• [WHAT THE TASK ASKS]: Nothing but the lines from the one holding "How do I perform: Enable" to the final line of the listing below, both included, should be repeated, and each must match exactly. Omit pictures.
··········
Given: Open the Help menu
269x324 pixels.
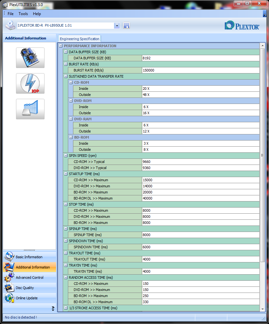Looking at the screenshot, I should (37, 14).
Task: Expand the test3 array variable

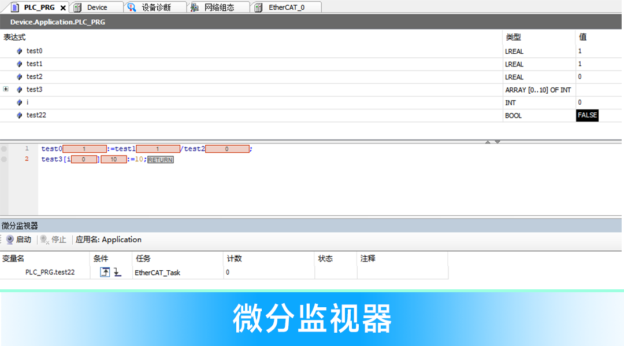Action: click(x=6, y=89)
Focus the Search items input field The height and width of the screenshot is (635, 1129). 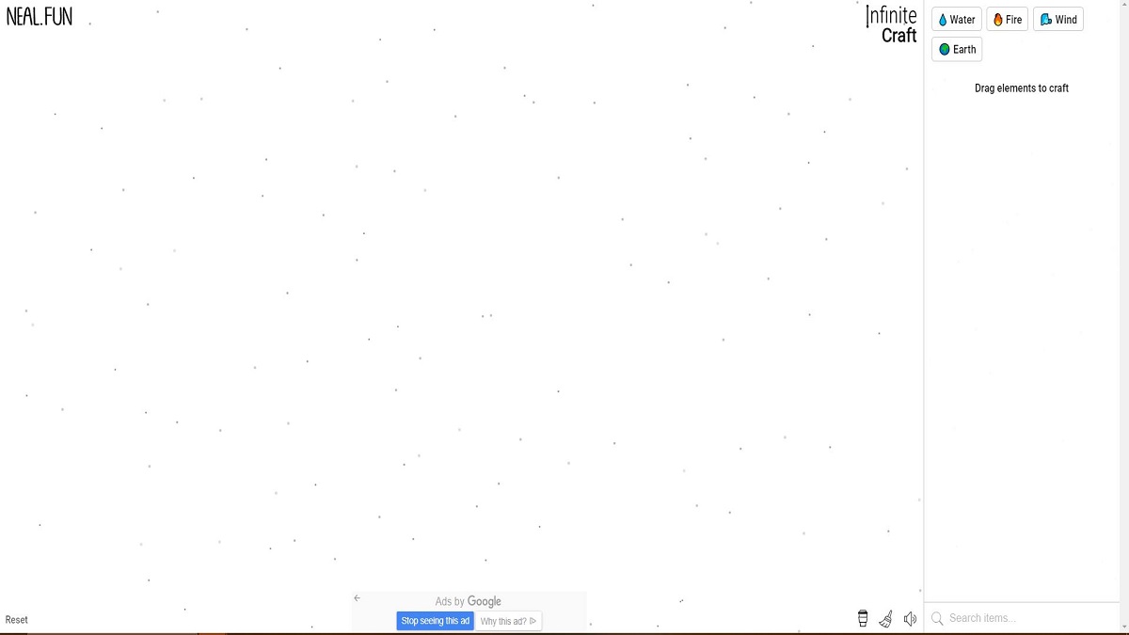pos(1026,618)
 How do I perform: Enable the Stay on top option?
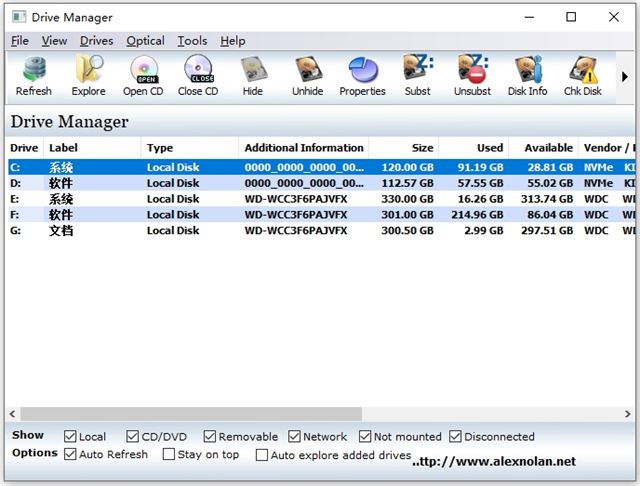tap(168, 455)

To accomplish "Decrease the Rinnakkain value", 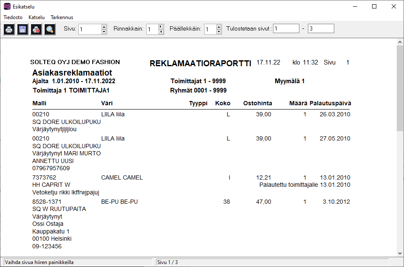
··········
• [WRITTEN ANSWER]:
 How do I perform: Enable the Stay on top option?
tap(168, 455)

To accomplish "Decrease the Rinnakkain value", 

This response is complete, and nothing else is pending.